村田 隆(自然科学研究機構・基礎生物学研究所)
高等植物の細胞は中心体を持たず,間期の微小管は細胞膜に沿って並ぶ。この微小管構造(表層微小管)は細胞の伸長方向を制御すると考えられている。我々は細胞質中のγ-チューブリンが既存の表層微小管に結合し,微小管に結合したγ-チューブリンから新たな表層微小管が枝分かれして作られることを明らかにした。GFP-チューブリンを発現させたタバコ培養細胞を用いて微小管の挙動を観察したところ,新たに生じた微小管の全ては微小管上,もしくは直前まで微小管の存在していた場所から生じた。細胞膜−微小管複合体を単離し,細胞質抽出液とインキュベートすると細胞膜上の微小管から微小管が生じた。複合体に精製チューブリンを加えても微小管分枝は起こらないが,微小管重合阻害剤を含む細胞質抽出液で前処理すると抽出液中のγ-チューブリンが微小管に結合し,その後の精製チューブリン処理で微小管分枝が起きた。抗γ-チューブリン抗体ビーズを用いて抽出液中のγ-チューブリンを除くと,微小管分枝は阻害された。今後は,微小管分枝の微細構造の解析と関与する因子の同定を行い,分子機構に迫る予定である。
岡村康司,村田喜理,岩崎広英,佐々木真理(自然科学研究機構・岡崎統合バイオサイエンスセンター)

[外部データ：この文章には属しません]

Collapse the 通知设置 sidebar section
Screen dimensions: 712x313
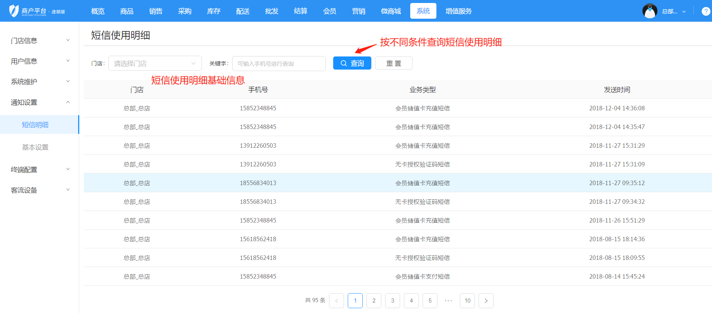(x=39, y=102)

従来,電位センサー構造はチャネル分子に固有のものであり,細胞の膜電位変化によるシグナル伝達は,すべてイオンチャネルの開口によってCaイオンなどが出入りすることにより起こると考えられてきた。今回,電位依存性チャネルの膜貫通領域と類似する領域を有するが,チャネルのポアの構造の代わりに酵素のドメインを有するタンパク(VSP: voltage sensor-containing protein)について報告した。
酵素ドメインのみからなるGST融合タンパク質は,Malachite green assay法による吸光度測定,及びTLCによる解析により,リン脂質の脱リン酸化活性を有することが確認された。また,ツメガエル卵母細胞にcRNAを強制発現させたところ,数マイクロアンペアにも到る顕著な「ゲート電流」を認めた。この「ゲート電流」は,電位センサーの陽電荷を減らすようなアミノ酸置換により消失し,従ってVSPは膜電位を感知する分子である。更に,膜電位を変化させつつ酵素活性を検出する電気生理学的実験により,酵素活性が電位センサーの働きによって膜電位依存的に変化するという証拠を得た。VSPはホヤおよびマウスでは精巣に著明に発現が認められることから,VSPは膜電位変化を通じて精子の機能や形態形成の調節に関与することが推測された。
この分子は,膜電位変化により機能を変化させる膜タンパクとして,イオンチャネル以外の経路の初めての例であり,従来イオンチャネルに限定した特質であると考えられてきた電位センサーが,より広い生理機能に使われている可能性が示された。また,現在チャネルの構造生物学分野で大論争になっている電位センサーの作動原理について新たな視点を提供した。